Task instructions:
Give the data below again, word for word.

Entries supplied:
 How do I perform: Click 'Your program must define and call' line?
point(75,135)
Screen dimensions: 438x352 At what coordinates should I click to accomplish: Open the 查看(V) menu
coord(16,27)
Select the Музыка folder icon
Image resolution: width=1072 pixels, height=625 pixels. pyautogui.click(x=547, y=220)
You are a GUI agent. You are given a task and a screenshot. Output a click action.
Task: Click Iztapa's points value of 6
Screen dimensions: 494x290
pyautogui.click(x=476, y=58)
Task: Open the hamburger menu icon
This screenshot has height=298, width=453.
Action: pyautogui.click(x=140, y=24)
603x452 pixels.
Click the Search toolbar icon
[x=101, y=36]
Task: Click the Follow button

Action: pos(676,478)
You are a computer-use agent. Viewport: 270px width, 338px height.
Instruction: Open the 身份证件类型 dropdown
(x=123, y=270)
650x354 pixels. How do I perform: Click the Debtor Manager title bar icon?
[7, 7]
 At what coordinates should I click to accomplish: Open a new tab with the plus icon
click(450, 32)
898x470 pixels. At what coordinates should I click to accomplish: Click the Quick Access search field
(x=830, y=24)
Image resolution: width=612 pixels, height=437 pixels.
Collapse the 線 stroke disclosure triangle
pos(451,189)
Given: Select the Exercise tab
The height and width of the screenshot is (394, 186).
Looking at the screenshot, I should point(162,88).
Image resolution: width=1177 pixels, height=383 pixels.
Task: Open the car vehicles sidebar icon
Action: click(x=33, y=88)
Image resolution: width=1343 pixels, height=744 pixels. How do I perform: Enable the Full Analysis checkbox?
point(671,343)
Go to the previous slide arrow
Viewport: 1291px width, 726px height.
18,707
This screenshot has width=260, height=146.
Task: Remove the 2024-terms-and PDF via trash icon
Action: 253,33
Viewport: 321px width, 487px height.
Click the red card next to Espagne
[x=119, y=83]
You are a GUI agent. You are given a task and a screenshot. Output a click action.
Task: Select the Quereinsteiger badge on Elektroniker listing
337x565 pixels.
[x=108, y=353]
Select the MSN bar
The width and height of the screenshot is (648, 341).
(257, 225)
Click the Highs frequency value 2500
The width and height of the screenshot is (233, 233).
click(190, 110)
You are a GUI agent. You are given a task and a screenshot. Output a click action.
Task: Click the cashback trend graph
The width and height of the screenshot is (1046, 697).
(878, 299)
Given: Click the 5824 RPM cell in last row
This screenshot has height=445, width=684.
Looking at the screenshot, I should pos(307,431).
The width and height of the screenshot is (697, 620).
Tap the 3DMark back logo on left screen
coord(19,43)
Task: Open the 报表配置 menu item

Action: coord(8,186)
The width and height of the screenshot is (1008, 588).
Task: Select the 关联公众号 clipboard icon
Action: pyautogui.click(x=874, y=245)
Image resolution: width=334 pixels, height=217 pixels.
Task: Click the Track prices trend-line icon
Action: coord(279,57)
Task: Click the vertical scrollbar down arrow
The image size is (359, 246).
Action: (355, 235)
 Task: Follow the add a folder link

Output for this exercise:
 How do I perform: Click 'Your program must define and call' line?
point(75,135)
Screen dimensions: 438x352 At what coordinates should I click to accomplish: Open the 查看(V) menu
coord(16,27)
Select the Музыка folder icon
Image resolution: width=1072 pixels, height=625 pixels. pyautogui.click(x=547, y=220)
You are a GUI agent. You are given a task and a screenshot. Output a click action.
Task: Click Iztapa's points value of 6
Screen dimensions: 494x290
pyautogui.click(x=476, y=58)
Task: Open the hamburger menu icon
This screenshot has height=298, width=453.
Action: pyautogui.click(x=140, y=24)
603x452 pixels.
Click the Search toolbar icon
[x=101, y=36]
Task: Click the Follow button

Action: pos(676,478)
You are a computer-use agent. Viewport: 270px width, 338px height.
Instruction: Open the 身份证件类型 dropdown
(x=123, y=270)
650x354 pixels. How do I perform: Click the Debtor Manager title bar icon?
[7, 7]
 At what coordinates should I click to accomplish: Open a new tab with the plus icon
click(450, 32)
898x470 pixels. At what coordinates should I click to accomplish: Click the Quick Access search field
(x=830, y=24)
Image resolution: width=612 pixels, height=437 pixels.
Collapse the 線 stroke disclosure triangle
pos(451,189)
Given: Select the Exercise tab
The height and width of the screenshot is (394, 186).
Looking at the screenshot, I should point(162,88).
Image resolution: width=1177 pixels, height=383 pixels.
Task: Open the car vehicles sidebar icon
Action: click(x=33, y=88)
Image resolution: width=1343 pixels, height=744 pixels. How do I perform: Enable the Full Analysis checkbox?
point(671,343)
Go to the previous slide arrow
Viewport: 1291px width, 726px height.
18,707
This screenshot has width=260, height=146.
Task: Remove the 2024-terms-and PDF via trash icon
Action: 253,33
Viewport: 321px width, 487px height.
Click the red card next to Espagne
[x=119, y=83]
You are a GUI agent. You are given a task and a screenshot. Output a click action.
Task: Select the Quereinsteiger badge on Elektroniker listing
337x565 pixels.
[x=108, y=353]
Select the MSN bar
The width and height of the screenshot is (648, 341).
(257, 225)
Click the Highs frequency value 2500
The width and height of the screenshot is (233, 233).
click(190, 110)
You are a GUI agent. You are given a task and a screenshot. Output a click action.
Task: Click the cashback trend graph
The width and height of the screenshot is (1046, 697).
(878, 299)
Given: Click the 5824 RPM cell in last row
This screenshot has height=445, width=684.
Looking at the screenshot, I should pos(307,431).
The width and height of the screenshot is (697, 620).
Tap the 3DMark back logo on left screen
coord(19,43)
Task: Open the 报表配置 menu item

Action: coord(8,186)
The width and height of the screenshot is (1008, 588).
Task: Select the 关联公众号 clipboard icon
Action: pyautogui.click(x=874, y=245)
Image resolution: width=334 pixels, height=217 pixels.
Task: Click the Track prices trend-line icon
Action: coord(279,57)
Task: Click the vertical scrollbar down arrow
The image size is (359, 246).
Action: (355, 235)
 Task: Follow the add a folder link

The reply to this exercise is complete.